O crescimento da inteligência artificial tem provocado mudanças graduais no mercado de trabalho dos Estados Unidos, mas ainda sem os impactos profundos sobre emprego e renda que muitos especialistas previam nos últimos anos. A conclusão é de um estudo divulgado nesta segunda-feira (22) pelo Banco Central Europeu (BCE), que analisou os efeitos da tecnologia sobre diferentes grupos de trabalhadores entre 2019 e 2025.
A rápida adoção de ferramentas de inteligência artificial por empresas de diversos setores alimentou temores de que máquinas e sistemas automatizados substituíssem profissionais em larga escala. O receio ganhou força principalmente após o avanço de plataformas capazes de produzir textos, imagens, análises e outras tarefas tradicionalmente associadas ao trabalho intelectual.
Os dados reunidos pelo BCE, no entanto, mostram um cenário mais equilibrado. Embora algumas ocupações tenham perdido espaço, a pesquisa não identificou efeitos relevantes sobre o emprego total nem sobre o crescimento dos salários nos Estados Unidos.
A principal transformação observada está na redistribuição das vagas entre setores e profissões com diferentes níveis de exposição à automação.
Profissões de maior risco tiveram desempenho inferior
Segundo o levantamento, a economia americana vem passando por um processo de adaptação à inteligência artificial há vários anos. Esse movimento tem favorecido ocupações menos suscetíveis à substituição tecnológica e reduzido o ritmo de crescimento de funções consideradas mais vulneráveis.
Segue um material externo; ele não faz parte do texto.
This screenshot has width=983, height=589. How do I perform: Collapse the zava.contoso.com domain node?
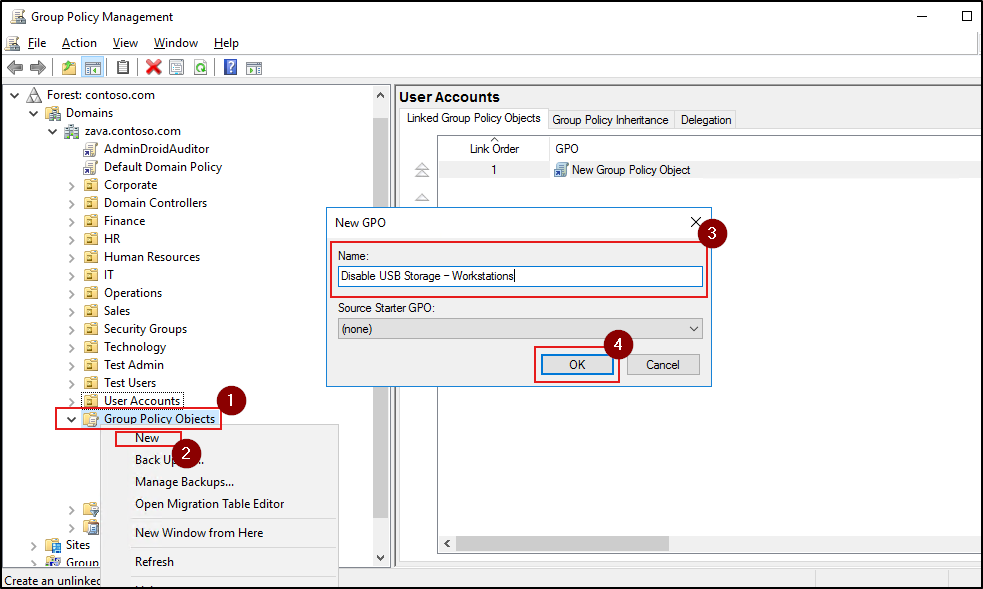click(51, 130)
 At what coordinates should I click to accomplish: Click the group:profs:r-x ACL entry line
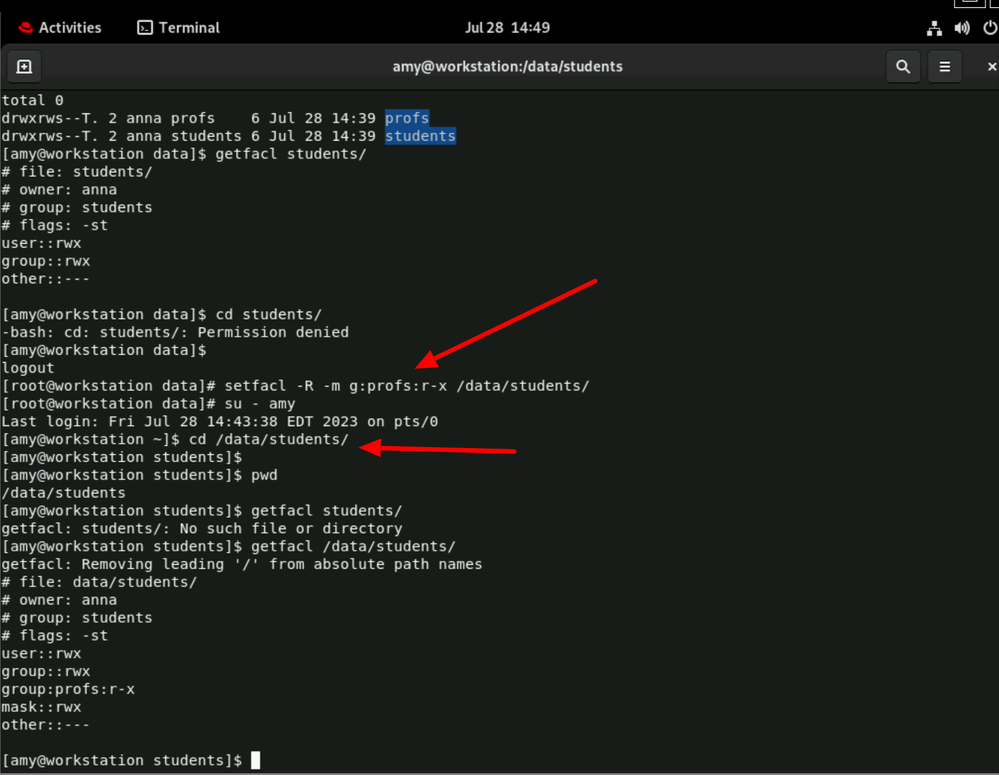pos(68,689)
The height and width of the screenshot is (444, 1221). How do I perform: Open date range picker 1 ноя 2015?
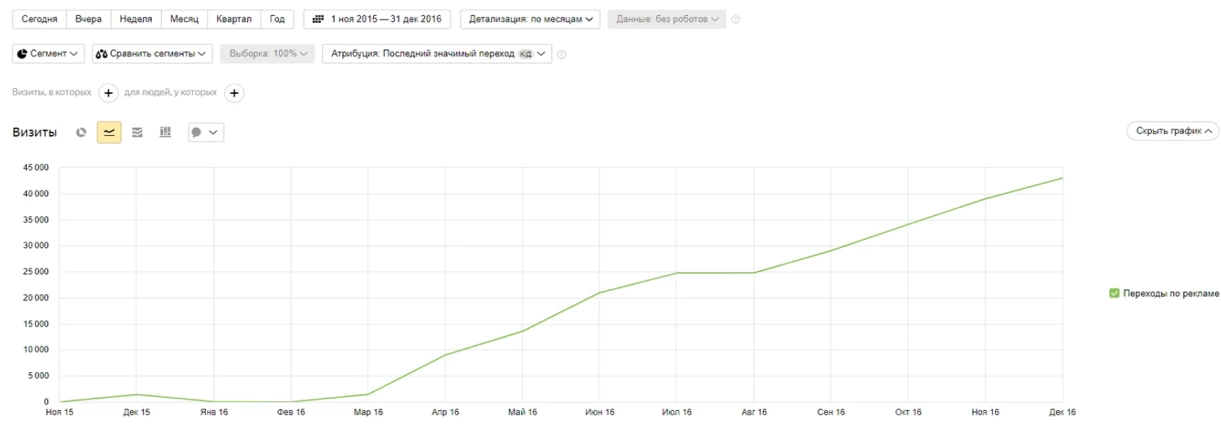pos(377,19)

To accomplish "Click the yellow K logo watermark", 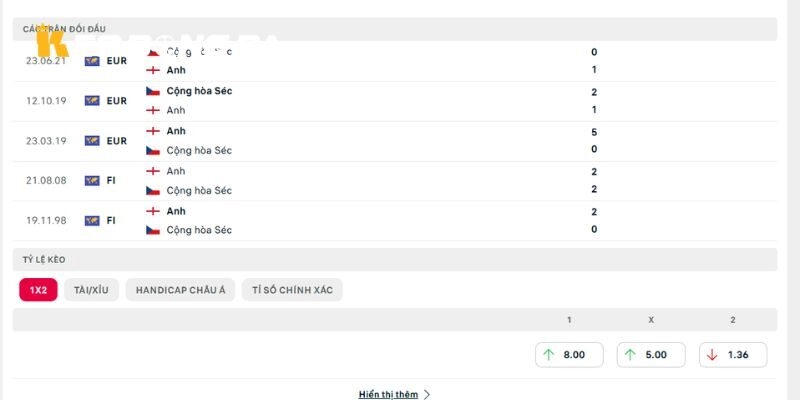I will pyautogui.click(x=51, y=41).

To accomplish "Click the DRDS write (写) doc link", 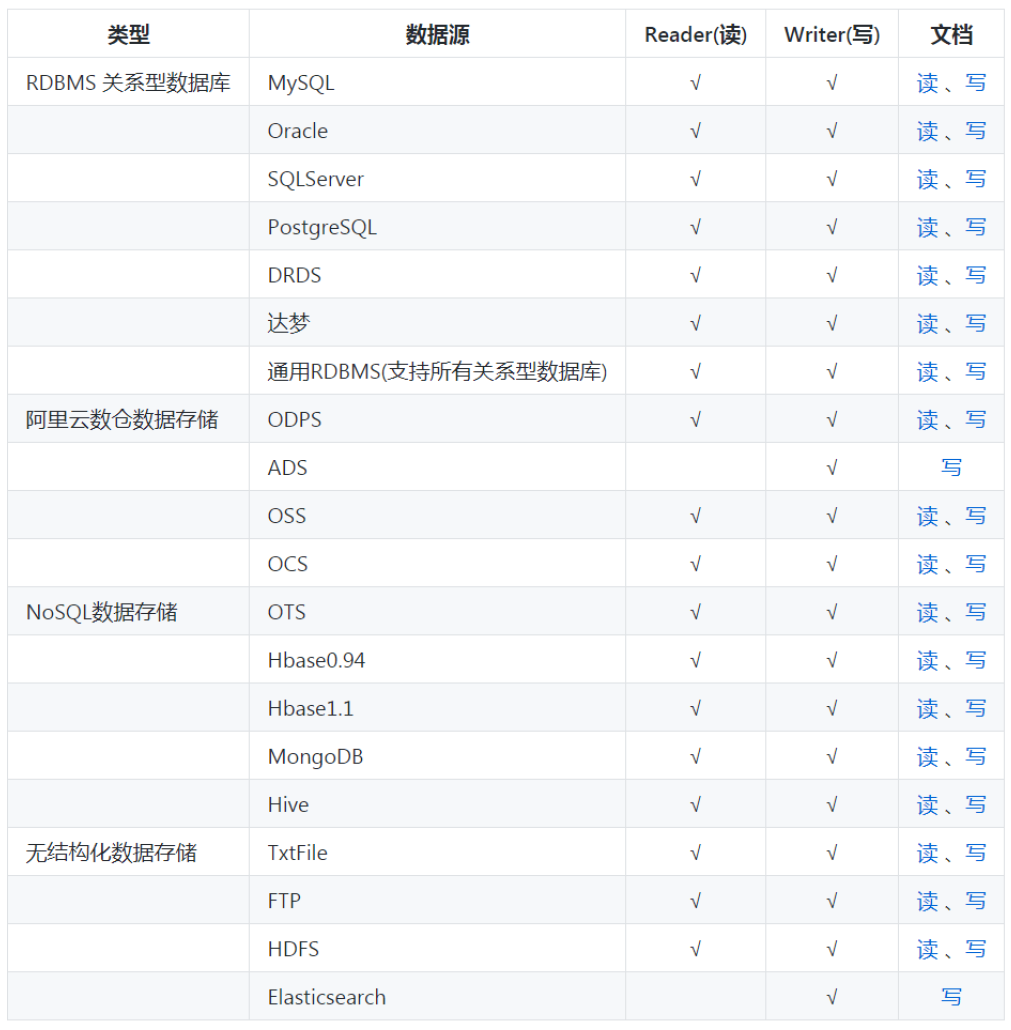I will tap(975, 275).
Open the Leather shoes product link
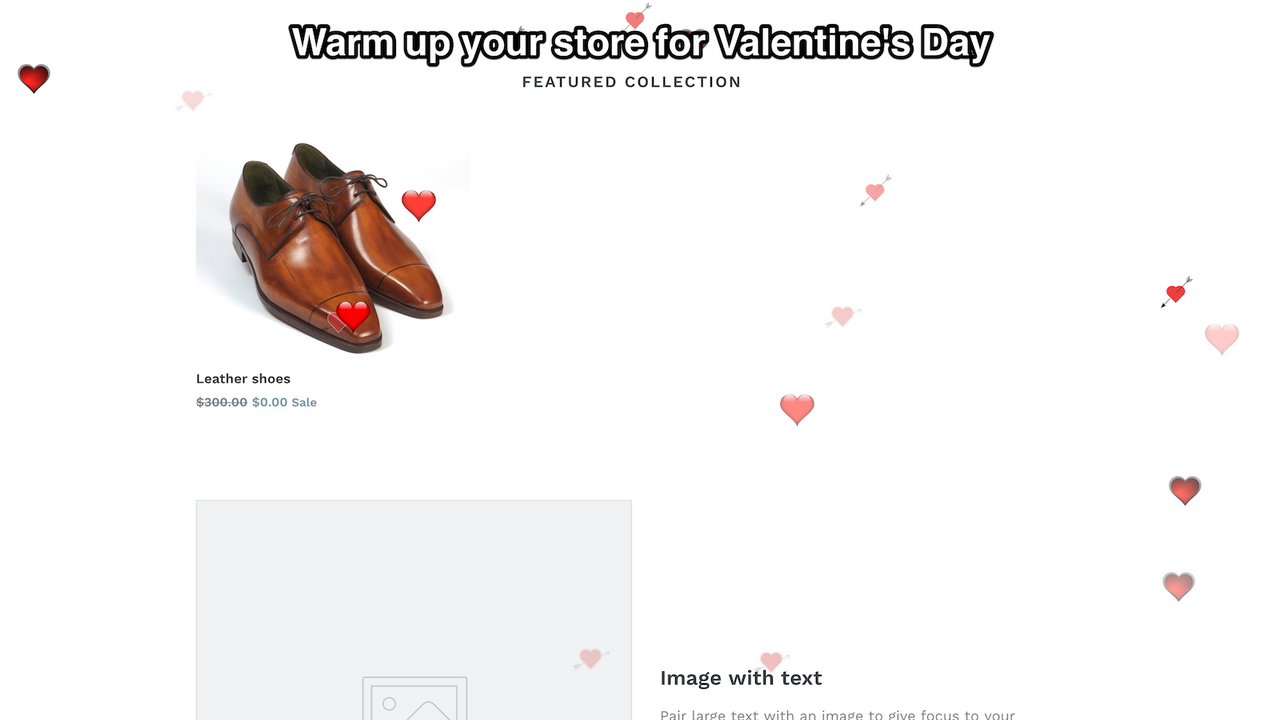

O BCE afirma que “Mantendo-se tudo o mais igual, entre 2019 e 2025, os empregos com alto risco de substituição cresceram cerca de 15 pontos percentuais a menos do que os empregos com baixo risco de substituição”.
A diferença evidencia que os efeitos da inteligência artificial não estão distribuídos de maneira uniforme entre os trabalhadores. Enquanto algumas áreas enfrentam maior pressão, outras continuam ampliando contratações.
Entre as ocupações classificadas como de maior risco aparecem profissões como economistas e designers gráficos. De acordo com o estudo, o emprego nesses cargos caiu, em média, mais de 4% entre 2019 e 2025.
Já as funções consideradas menos vulneráveis à automação registraram crescimento expressivo. O BCE cita eletricistas e professores do ensino médio como exemplos de atividades que permaneceram em expansão durante o período analisado.
Nesses casos, o emprego aumentou 13%.
Participação das vagas mudou na economia americana
A redistribuição das oportunidades de trabalho também alterou a composição do mercado de trabalho dos Estados Unidos.
Os empregos classificados como de baixo risco de substituição ampliaram sua participação no total das vagas existentes no país. Entre 2019 e 2025, essa fatia passou de 23% para 25%.
Ao mesmo tempo, os cargos considerados mais expostos ao avanço da inteligência artificial perderam espaço. A participação desse grupo caiu de 35% para 33%.
Para o BCE, os números sugerem que a economia americana está absorvendo os efeitos da tecnologia por meio de um processo gradual de realocação de trabalhadores, e não por uma eliminação massiva de postos de trabalho.
O estudo observa ainda que profissionais em início de carreira podem estar entre os mais vulneráveis às mudanças, especialmente em setores onde a adoção de ferramentas de inteligência artificial ocorre de forma mais intensa.
Efeito sobre renda ainda é pequeno
Além do comportamento do emprego, os pesquisadores analisaram se a inteligência artificial já provocou mudanças significativas na remuneração dos trabalhadores.
Os resultados indicam que isso ainda não aconteceu. Segundo o relatório, “O risco de substituição pela IA não teve impacto significativo no crescimento dos salários desde 2019”.
A conclusão reforça a percepção de que as transformações provocadas pela tecnologia permanecem concentradas, até o momento, na composição das ocupações e na dinâmica de contratação das empresas.
Apesar disso, o BCE considera prematuro descartar efeitos mais amplos no futuro. O avanço de sistemas cada vez mais sofisticados e o crescimento das ferramentas de inteligência artificial generativa podem ampliar a capacidade de automação de atividades atualmente desempenhadas por profissionais qualificados.
O estudo destaca essa possibilidade ao afirmar que “Com o tempo, à medida que o mercado de trabalho continua a se ajustar e as ferramentas de IA se tornam mais generativas, os efeitos sobre a renda podem se tornar mais pronunciados”.
Por enquanto, a avaliação do Banco Central Europeu aponta que a inteligência artificial já influencia a estrutura do mercado de trabalho americano, mas seus reflexos sobre emprego e salários permanecem moderados quando observados em escala nacional.